→ Source passage:
━━━━━━━━━━

The adjacent large wool room is solidly constructed of timber and still contains its original wool press and dump press as well as wicker wool baskets, wool tables and wool storage areas. The wool room'swestern wall has two double doorways with timber doors used to load wool bales onto transportation. Above the doors are a set of windows and above that two circular unglazed windows said to encourage the owl's access to the shed to deal with rodents.

The shearing shed was constructed with a mechanised board powered by a steam engine located adjacent to the northern wall of the wool room evidence of which is still in situ. This powered a long drive shaft set on bearings beneath the shed and connected to a belt that drove a pulley beneath the shearing board floor which is still evident. A second belt passed through the floor to drive a pulley and shaft mounted high above the shearing board. Belts from this shaft drove the shearing gear. The external steam engine also powered the hydraulic accumulator that provided pressure to the wool press and dump press. These elements are all still in place. The complicated arrangement for driving the shearing shed was replaced by an oil engine set within an engine room opened up by removal of the first four shearing stands adjacent to the expert's room. The oil engine has been replaced by an electric motor set at the northern end of the board.

━━━━━━━━━━

→ Challenge:
List each item that the shearing shed passage says the wool room still contains. The lines that come after this passage are separate material.

→ Dataset section:
━━━━━━━━━━

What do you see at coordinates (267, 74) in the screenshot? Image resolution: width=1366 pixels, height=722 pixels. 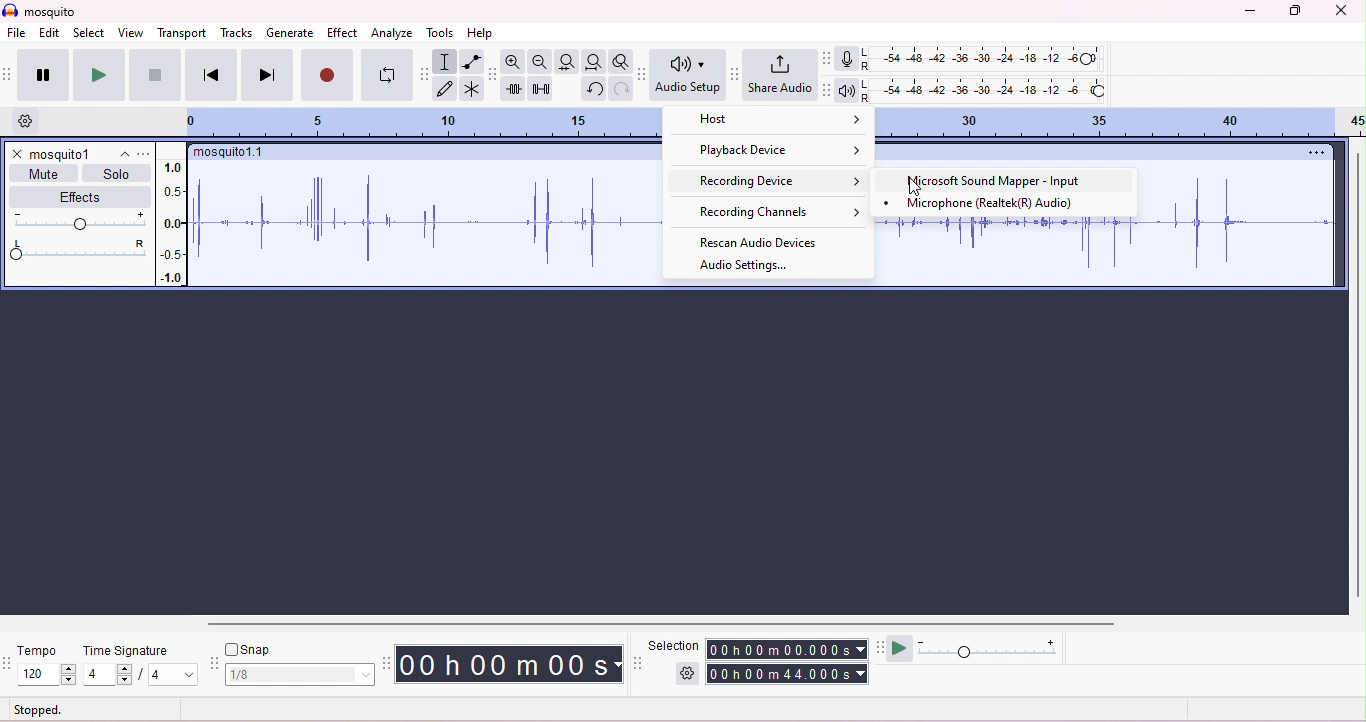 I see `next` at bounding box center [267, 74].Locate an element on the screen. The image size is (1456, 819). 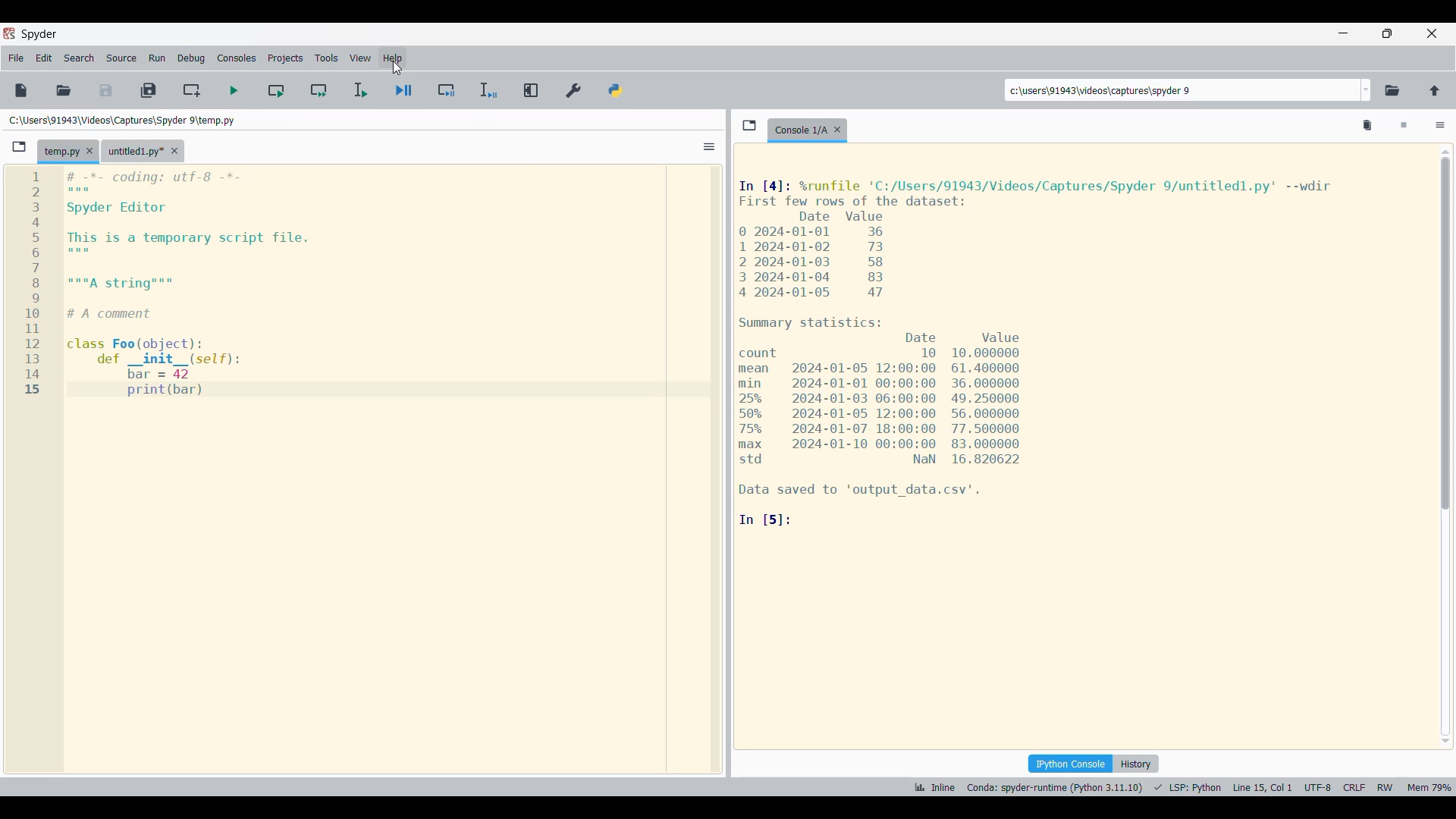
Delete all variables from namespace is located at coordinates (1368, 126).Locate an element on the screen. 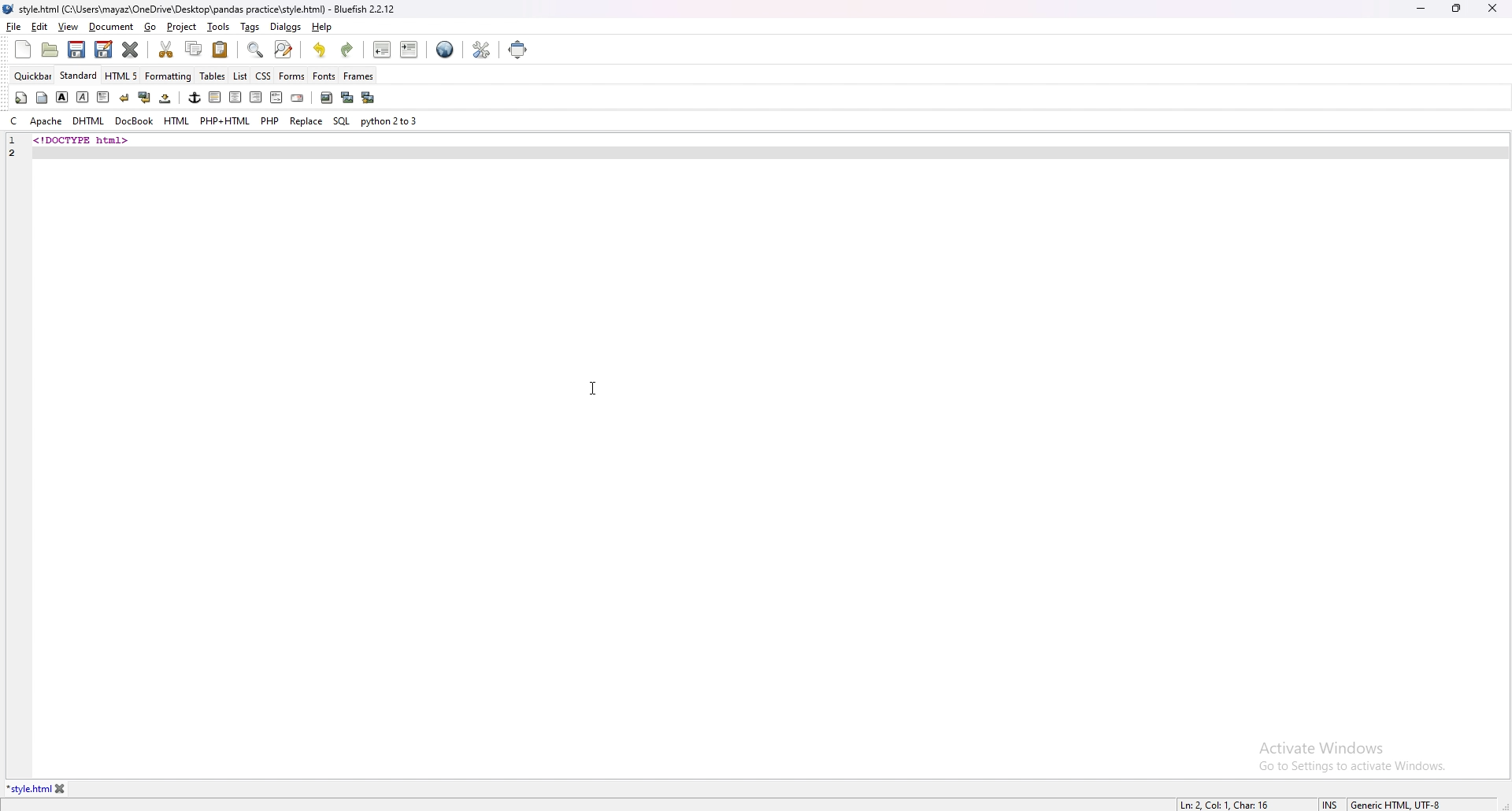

━━━━━━━━━━

→ Reply:
- original wool press
- dump press
- wicker wool baskets
- wool tables
- wool storage areas